Input data >>
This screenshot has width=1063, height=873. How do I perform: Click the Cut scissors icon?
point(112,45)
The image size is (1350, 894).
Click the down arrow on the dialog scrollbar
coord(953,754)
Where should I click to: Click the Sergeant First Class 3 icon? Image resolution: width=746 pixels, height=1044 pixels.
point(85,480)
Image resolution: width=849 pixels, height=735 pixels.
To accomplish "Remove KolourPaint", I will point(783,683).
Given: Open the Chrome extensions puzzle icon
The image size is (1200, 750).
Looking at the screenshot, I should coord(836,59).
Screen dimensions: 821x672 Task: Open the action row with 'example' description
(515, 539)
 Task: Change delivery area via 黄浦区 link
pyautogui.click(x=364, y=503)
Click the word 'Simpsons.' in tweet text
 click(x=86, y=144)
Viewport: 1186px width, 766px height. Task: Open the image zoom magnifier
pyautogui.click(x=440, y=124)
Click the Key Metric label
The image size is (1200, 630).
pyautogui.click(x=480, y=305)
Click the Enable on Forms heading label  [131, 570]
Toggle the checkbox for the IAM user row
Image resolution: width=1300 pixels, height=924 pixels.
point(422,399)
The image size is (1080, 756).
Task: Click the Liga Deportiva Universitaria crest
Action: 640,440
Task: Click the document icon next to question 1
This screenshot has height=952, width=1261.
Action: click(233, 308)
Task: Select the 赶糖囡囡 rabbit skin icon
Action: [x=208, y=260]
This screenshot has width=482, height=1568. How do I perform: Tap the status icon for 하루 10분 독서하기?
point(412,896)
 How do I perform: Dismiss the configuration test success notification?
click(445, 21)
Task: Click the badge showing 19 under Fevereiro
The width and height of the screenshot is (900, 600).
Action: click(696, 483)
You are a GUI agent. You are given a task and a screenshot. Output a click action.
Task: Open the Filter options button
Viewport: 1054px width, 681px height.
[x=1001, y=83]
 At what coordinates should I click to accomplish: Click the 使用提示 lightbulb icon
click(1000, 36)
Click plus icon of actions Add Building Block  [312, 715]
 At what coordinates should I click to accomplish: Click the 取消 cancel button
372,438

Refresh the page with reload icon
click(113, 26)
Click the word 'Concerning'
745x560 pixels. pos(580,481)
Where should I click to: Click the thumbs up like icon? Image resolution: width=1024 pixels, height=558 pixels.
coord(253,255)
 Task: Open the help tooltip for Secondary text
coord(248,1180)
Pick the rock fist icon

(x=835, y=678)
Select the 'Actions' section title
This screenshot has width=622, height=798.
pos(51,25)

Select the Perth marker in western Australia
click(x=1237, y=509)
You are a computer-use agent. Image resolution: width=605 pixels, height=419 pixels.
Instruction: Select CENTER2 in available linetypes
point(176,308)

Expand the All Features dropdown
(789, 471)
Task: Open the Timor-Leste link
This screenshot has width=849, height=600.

What this task involves >>
All lines above between those holding "Task: Change delivery area via 黄浦区 link" and "Toggle the checkbox for the IAM user row", inclusive, must be set down unchanged, and no other line may be included.

Solution to this exercise >>
 Task: Change delivery area via 黄浦区 link
pyautogui.click(x=364, y=503)
Click the word 'Simpsons.' in tweet text
 click(x=86, y=144)
Viewport: 1186px width, 766px height. Task: Open the image zoom magnifier
pyautogui.click(x=440, y=124)
Click the Key Metric label
The image size is (1200, 630).
pyautogui.click(x=480, y=305)
Click the Enable on Forms heading label  [131, 570]
Toggle the checkbox for the IAM user row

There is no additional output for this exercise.